==== RECORD SET ====
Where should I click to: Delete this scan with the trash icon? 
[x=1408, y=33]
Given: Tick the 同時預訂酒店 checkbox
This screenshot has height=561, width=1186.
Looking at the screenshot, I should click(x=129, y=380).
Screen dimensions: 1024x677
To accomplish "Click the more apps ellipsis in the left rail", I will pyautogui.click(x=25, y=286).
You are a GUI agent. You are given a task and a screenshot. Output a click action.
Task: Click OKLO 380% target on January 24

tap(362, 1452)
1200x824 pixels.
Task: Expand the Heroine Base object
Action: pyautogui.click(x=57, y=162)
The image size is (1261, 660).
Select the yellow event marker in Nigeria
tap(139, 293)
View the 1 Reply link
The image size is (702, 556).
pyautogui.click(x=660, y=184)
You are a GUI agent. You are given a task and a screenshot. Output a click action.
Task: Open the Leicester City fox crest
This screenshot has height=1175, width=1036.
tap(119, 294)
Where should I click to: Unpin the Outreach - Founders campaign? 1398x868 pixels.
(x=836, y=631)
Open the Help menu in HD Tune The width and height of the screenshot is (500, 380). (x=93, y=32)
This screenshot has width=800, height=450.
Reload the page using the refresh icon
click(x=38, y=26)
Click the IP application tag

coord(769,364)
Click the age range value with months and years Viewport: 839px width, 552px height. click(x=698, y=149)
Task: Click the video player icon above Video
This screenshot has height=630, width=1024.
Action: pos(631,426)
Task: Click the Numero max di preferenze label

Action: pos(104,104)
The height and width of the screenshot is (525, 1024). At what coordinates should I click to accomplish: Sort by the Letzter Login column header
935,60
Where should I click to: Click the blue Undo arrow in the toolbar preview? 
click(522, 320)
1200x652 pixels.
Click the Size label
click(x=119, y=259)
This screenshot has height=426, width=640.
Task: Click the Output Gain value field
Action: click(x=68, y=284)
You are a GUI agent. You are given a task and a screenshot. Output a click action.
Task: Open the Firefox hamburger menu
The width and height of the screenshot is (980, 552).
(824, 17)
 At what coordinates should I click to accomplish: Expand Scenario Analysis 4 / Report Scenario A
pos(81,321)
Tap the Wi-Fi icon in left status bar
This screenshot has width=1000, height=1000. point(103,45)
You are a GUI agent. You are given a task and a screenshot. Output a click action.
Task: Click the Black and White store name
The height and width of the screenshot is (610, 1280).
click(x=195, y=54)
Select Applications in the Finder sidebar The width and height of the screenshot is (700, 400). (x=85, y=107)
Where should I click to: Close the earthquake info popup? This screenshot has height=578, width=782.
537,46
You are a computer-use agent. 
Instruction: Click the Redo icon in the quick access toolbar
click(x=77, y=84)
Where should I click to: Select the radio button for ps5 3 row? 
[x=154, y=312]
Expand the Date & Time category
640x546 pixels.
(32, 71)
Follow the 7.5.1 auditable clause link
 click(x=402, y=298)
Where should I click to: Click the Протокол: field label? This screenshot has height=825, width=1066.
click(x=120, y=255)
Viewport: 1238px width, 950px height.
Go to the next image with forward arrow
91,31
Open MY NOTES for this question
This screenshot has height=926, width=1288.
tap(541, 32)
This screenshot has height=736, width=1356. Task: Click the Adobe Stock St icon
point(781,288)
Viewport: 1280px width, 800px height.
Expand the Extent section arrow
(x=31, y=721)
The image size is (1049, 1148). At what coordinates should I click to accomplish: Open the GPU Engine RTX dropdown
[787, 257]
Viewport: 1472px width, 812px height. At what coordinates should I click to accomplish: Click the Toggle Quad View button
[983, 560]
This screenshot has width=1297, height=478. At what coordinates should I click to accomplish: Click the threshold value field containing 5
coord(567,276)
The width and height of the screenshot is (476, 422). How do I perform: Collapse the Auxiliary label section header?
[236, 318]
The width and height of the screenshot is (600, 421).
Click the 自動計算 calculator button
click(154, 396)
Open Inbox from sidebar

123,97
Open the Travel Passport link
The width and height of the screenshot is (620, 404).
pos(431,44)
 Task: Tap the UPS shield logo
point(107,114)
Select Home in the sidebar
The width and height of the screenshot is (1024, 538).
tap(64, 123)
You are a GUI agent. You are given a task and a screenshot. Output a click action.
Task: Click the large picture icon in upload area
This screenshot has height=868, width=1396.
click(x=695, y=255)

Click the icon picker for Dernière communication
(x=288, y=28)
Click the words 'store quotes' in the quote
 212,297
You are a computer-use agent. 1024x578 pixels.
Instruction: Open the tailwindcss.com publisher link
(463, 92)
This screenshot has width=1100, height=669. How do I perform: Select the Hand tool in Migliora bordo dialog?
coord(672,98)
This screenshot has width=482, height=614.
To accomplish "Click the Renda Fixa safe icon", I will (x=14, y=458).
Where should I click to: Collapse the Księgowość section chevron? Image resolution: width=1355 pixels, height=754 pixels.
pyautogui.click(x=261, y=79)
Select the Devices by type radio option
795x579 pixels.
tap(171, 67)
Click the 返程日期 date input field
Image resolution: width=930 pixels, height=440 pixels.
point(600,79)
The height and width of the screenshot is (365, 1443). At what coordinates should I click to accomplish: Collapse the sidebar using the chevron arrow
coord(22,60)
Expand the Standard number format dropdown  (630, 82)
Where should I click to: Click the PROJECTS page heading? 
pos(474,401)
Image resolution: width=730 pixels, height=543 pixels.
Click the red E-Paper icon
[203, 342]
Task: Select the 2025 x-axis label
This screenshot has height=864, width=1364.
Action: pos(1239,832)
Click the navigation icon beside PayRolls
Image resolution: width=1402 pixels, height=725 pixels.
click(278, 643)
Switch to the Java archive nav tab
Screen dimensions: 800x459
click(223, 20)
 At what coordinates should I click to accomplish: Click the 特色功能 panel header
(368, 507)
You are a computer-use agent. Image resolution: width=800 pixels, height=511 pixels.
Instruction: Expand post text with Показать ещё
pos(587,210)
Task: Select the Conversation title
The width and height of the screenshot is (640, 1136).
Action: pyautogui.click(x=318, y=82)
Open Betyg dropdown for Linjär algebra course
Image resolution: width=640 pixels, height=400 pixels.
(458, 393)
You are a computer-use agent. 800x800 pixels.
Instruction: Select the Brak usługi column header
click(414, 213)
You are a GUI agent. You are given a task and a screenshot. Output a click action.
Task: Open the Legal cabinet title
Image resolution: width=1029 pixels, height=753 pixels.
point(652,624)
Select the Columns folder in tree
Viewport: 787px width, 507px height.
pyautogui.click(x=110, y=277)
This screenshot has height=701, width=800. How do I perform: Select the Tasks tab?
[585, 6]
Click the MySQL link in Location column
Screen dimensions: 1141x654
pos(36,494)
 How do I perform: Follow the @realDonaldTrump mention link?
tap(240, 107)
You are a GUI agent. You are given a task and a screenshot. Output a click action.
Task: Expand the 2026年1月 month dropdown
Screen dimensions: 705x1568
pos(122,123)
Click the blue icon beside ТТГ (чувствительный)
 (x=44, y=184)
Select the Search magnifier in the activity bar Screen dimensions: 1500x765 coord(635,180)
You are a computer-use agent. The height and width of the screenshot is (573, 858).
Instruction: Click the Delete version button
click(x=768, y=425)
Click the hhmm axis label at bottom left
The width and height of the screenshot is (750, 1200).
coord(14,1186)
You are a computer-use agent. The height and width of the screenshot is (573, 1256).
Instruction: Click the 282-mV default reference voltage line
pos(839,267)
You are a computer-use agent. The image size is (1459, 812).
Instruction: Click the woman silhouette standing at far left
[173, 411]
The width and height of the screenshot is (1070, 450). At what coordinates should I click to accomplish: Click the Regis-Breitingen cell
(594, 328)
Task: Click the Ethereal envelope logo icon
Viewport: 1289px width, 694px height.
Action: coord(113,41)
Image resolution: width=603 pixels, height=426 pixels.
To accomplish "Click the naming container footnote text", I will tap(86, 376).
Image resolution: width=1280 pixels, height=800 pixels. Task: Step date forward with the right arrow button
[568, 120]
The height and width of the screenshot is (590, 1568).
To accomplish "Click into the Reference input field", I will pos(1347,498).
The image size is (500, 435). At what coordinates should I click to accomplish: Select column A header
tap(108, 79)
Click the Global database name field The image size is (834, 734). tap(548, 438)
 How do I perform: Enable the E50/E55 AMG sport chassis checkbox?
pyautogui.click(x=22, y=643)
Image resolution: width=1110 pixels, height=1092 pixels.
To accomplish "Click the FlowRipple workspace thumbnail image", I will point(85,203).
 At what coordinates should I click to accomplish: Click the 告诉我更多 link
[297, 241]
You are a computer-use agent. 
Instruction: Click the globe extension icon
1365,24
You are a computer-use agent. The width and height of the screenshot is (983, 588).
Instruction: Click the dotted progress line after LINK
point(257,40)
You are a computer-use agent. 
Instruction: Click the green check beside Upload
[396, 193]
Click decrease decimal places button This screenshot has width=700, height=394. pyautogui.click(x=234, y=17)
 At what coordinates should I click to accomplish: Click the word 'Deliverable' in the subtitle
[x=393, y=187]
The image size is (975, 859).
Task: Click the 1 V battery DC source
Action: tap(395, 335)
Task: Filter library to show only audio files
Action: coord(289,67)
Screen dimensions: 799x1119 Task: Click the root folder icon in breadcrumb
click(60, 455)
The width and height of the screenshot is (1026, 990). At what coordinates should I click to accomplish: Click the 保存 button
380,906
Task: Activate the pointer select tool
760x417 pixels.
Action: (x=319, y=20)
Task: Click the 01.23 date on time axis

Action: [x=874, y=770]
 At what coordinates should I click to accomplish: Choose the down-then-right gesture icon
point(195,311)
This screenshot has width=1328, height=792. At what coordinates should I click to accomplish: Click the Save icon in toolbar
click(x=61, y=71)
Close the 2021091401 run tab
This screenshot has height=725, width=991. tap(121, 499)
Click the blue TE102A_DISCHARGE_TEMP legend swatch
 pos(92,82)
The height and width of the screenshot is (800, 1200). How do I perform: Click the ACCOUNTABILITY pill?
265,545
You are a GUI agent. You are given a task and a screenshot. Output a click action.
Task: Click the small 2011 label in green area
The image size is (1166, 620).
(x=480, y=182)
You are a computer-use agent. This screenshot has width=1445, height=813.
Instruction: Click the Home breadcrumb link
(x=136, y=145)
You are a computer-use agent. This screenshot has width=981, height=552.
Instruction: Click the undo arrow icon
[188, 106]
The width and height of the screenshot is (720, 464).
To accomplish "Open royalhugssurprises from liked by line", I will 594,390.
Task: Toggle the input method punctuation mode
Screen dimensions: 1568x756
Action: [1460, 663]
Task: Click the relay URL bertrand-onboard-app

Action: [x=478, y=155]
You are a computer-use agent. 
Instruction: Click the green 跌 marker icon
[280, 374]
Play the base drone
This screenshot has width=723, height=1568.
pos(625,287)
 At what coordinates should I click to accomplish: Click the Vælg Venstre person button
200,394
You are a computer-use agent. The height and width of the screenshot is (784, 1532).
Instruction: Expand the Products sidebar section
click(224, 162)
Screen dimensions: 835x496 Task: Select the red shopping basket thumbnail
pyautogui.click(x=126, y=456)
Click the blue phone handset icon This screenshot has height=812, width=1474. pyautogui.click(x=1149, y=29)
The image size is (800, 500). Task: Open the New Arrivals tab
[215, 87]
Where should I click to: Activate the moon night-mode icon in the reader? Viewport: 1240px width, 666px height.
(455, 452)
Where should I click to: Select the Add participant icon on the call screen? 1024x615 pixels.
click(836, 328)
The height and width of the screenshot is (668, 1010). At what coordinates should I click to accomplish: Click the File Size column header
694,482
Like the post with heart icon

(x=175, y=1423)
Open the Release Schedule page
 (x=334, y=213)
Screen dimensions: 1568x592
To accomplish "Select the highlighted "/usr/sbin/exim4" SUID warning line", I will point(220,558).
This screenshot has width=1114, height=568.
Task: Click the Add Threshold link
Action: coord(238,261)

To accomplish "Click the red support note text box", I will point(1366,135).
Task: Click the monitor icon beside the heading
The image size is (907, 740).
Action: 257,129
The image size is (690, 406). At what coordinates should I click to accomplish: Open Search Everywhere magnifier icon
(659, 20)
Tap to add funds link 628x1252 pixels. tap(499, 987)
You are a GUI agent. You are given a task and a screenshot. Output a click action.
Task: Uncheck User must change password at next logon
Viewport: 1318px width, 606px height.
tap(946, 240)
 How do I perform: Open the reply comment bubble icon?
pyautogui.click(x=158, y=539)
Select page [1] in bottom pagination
====
Retype, exactly and in full, the lines above from the one containing "Task: Tap the UPS shield logo" through the one containing "Task: Select the 2025 x-axis label".

* **TASK RESPONSE**:
 Task: Tap the UPS shield logo
point(107,114)
Select Home in the sidebar
The width and height of the screenshot is (1024, 538).
tap(64, 123)
You are a GUI agent. You are given a task and a screenshot. Output a click action.
Task: Click the large picture icon in upload area
This screenshot has height=868, width=1396.
click(x=695, y=255)

Click the icon picker for Dernière communication
(x=288, y=28)
Click the words 'store quotes' in the quote
 212,297
You are a computer-use agent. 1024x578 pixels.
Instruction: Open the tailwindcss.com publisher link
(463, 92)
This screenshot has width=1100, height=669. How do I perform: Select the Hand tool in Migliora bordo dialog?
coord(672,98)
This screenshot has width=482, height=614.
To accomplish "Click the Renda Fixa safe icon", I will (x=14, y=458).
Where should I click to: Collapse the Księgowość section chevron? Image resolution: width=1355 pixels, height=754 pixels.
pyautogui.click(x=261, y=79)
Select the Devices by type radio option
795x579 pixels.
tap(171, 67)
Click the 返程日期 date input field
Image resolution: width=930 pixels, height=440 pixels.
point(600,79)
The height and width of the screenshot is (365, 1443). At what coordinates should I click to accomplish: Collapse the sidebar using the chevron arrow
coord(22,60)
Expand the Standard number format dropdown  (630, 82)
Where should I click to: Click the PROJECTS page heading? 
pos(474,401)
Image resolution: width=730 pixels, height=543 pixels.
Click the red E-Paper icon
[203, 342]
Task: Select the 2025 x-axis label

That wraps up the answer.